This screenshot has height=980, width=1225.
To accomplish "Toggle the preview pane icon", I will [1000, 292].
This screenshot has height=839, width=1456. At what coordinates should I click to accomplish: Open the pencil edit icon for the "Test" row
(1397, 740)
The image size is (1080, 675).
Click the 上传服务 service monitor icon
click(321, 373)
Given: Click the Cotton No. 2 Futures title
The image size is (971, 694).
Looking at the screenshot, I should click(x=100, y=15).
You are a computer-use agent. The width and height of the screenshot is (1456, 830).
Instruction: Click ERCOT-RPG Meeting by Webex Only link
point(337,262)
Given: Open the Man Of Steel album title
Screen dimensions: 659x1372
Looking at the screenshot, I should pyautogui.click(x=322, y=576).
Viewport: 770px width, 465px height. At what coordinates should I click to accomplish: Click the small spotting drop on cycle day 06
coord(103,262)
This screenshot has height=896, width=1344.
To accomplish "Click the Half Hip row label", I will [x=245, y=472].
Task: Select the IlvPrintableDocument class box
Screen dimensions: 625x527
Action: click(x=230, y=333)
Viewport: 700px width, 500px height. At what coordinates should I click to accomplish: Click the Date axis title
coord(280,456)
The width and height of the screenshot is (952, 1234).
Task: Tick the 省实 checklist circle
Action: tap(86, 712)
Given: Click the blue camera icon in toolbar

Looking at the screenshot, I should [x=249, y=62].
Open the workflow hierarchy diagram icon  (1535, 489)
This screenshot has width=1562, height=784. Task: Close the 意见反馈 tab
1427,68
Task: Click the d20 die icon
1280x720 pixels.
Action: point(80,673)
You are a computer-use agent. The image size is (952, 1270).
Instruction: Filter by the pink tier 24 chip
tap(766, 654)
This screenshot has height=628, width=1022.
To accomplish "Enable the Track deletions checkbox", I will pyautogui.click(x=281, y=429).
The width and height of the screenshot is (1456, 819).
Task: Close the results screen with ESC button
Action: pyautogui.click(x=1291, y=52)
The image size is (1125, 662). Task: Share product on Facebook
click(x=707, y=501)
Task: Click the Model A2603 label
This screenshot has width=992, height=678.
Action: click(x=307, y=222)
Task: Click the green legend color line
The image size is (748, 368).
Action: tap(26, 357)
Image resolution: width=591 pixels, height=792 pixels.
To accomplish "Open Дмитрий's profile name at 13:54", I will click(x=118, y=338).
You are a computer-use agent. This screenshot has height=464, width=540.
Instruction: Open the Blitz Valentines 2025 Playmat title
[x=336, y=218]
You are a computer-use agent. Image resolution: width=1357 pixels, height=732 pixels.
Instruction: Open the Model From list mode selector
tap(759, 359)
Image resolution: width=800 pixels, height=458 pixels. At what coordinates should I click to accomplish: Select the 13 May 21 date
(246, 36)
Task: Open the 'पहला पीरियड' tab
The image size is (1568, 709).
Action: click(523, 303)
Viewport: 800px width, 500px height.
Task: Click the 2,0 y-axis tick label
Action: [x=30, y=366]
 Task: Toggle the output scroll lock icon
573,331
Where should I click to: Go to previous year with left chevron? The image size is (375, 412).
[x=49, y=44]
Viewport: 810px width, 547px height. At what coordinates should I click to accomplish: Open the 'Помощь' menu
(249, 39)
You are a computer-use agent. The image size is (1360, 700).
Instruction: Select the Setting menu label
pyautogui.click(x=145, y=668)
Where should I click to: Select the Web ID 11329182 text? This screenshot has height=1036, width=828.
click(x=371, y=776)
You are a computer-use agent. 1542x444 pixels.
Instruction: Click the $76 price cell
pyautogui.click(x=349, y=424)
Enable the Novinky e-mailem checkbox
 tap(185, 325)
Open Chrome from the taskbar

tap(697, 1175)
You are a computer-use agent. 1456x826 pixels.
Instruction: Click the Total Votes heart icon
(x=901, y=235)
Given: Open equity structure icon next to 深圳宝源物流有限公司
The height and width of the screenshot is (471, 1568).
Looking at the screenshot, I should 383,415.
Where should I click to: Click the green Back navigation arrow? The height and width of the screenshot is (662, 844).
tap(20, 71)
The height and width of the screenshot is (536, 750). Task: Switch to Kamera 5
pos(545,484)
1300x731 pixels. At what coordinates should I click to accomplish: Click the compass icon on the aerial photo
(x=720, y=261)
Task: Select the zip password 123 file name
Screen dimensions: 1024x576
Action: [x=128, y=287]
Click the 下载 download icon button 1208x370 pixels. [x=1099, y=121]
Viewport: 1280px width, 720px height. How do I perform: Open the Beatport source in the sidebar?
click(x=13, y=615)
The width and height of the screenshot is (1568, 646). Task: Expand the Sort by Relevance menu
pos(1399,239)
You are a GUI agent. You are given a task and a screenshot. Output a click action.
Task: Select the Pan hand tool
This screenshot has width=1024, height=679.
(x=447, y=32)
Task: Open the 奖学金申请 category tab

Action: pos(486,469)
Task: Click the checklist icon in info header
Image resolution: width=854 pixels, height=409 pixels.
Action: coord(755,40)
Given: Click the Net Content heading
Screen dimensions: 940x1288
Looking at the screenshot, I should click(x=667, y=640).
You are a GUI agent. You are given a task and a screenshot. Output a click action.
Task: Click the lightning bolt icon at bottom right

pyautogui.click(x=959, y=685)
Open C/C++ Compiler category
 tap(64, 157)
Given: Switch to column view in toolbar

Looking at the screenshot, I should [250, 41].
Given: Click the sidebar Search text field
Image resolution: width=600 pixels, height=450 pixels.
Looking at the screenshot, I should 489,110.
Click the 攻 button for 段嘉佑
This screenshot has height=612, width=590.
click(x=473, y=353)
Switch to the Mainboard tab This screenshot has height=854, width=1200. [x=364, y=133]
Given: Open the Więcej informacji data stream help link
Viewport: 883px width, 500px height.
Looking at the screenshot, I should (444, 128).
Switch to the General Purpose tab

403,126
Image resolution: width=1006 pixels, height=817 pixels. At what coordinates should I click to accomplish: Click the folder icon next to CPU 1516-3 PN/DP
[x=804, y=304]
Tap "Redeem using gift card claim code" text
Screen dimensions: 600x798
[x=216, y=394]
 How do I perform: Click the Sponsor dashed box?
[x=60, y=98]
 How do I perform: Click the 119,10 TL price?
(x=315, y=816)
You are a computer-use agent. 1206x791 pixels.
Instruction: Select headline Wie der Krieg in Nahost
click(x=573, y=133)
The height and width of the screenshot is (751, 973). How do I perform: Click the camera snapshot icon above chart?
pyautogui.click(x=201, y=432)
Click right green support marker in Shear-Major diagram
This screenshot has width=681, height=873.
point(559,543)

REQUIRED ACTION. From the line containing "The height and width of the screenshot is (751, 973)." down to the last line of the data, transcribe every line exactly; nothing else should appear.

RESULT FOR THIS TASK.
The height and width of the screenshot is (751, 973). How do I perform: Click the camera snapshot icon above chart?
pyautogui.click(x=201, y=432)
Click right green support marker in Shear-Major diagram
This screenshot has width=681, height=873.
point(559,543)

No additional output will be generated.